## WORK TO BE COMPLETED
Starting at the beginning of the entries and ending at the line containing "(x=603, y=417)", copy the lines again, changing "computer-use agent" to "screen assistant" and leaving everything else as is.

## TASK INPUTS
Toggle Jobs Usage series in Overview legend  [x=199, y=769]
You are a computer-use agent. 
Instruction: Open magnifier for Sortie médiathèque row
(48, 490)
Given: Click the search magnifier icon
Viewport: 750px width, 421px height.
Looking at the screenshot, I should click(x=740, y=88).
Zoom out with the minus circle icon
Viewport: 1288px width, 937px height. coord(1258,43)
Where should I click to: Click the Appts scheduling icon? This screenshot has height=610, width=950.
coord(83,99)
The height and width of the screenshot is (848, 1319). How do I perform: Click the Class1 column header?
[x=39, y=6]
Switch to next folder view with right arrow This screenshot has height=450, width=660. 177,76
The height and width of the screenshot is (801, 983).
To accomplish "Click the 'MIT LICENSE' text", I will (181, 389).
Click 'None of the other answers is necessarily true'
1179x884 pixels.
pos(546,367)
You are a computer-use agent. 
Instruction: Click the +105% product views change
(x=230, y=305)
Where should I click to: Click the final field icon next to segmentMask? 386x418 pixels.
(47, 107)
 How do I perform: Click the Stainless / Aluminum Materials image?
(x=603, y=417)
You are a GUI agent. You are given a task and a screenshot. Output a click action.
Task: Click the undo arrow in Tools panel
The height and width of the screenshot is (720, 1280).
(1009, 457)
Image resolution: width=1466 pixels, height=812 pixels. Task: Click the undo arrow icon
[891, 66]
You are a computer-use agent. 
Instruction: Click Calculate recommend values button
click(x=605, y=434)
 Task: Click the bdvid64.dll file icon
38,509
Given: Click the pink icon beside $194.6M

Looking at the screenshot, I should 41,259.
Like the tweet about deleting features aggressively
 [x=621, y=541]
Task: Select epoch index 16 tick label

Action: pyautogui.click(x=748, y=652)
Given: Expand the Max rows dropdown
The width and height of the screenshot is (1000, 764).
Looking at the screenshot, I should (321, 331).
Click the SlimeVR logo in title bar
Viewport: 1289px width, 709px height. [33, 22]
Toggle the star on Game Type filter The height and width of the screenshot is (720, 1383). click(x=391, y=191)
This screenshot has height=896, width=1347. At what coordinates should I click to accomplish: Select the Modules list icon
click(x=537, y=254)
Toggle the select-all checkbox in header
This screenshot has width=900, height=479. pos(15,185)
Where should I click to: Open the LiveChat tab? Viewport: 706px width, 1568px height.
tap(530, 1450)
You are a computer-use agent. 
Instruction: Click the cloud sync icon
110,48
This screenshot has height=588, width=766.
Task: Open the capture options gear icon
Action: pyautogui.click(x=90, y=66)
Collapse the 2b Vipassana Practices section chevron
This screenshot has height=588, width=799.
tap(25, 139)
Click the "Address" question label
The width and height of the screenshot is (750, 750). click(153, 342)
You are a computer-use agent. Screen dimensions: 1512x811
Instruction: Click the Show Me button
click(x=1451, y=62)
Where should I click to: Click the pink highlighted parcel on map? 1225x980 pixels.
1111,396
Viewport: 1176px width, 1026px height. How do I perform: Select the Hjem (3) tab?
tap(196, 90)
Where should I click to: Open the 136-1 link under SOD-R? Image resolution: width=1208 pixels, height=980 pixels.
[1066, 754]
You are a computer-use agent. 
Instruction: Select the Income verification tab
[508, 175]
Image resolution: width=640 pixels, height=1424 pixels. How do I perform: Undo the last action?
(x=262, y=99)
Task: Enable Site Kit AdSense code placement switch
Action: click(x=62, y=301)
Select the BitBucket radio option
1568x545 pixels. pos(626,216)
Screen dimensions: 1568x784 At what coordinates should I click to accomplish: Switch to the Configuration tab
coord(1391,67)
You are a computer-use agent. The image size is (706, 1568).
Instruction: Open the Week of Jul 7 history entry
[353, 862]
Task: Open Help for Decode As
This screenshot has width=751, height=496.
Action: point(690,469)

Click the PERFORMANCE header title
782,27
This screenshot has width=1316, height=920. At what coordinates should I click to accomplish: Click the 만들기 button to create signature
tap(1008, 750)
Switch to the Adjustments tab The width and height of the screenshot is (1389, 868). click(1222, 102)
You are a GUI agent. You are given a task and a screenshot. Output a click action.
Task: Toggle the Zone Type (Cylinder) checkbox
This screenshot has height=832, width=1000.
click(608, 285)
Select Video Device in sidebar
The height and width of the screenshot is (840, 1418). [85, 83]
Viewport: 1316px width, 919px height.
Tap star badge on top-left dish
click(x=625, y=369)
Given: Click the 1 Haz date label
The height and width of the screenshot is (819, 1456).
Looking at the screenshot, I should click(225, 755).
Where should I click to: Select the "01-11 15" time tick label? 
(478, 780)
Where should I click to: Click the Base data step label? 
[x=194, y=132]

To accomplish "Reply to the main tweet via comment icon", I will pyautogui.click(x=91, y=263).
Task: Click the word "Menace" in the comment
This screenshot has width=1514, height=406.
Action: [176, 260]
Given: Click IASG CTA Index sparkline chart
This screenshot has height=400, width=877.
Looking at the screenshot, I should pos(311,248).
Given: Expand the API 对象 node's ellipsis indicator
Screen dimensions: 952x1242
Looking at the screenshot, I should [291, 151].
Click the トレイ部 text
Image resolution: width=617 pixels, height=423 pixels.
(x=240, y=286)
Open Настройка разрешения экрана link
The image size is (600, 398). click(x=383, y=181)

## RESPONSE TO THIS EXERCISE
Toggle Jobs Usage series in Overview legend  [x=199, y=769]
You are a screen assistant. 
Instruction: Open magnifier for Sortie médiathèque row
(48, 490)
Given: Click the search magnifier icon
Viewport: 750px width, 421px height.
Looking at the screenshot, I should click(x=740, y=88).
Zoom out with the minus circle icon
Viewport: 1288px width, 937px height. coord(1258,43)
Where should I click to: Click the Appts scheduling icon? This screenshot has height=610, width=950.
coord(83,99)
The height and width of the screenshot is (848, 1319). How do I perform: Click the Class1 column header?
[x=39, y=6]
Switch to next folder view with right arrow This screenshot has height=450, width=660. 177,76
The height and width of the screenshot is (801, 983).
To accomplish "Click the 'MIT LICENSE' text", I will (181, 389).
Click 'None of the other answers is necessarily true'
1179x884 pixels.
pos(546,367)
You are a screen assistant. 
Instruction: Click the +105% product views change
(x=230, y=305)
Where should I click to: Click the final field icon next to segmentMask? 386x418 pixels.
(47, 107)
 How do I perform: Click the Stainless / Aluminum Materials image?
(x=603, y=417)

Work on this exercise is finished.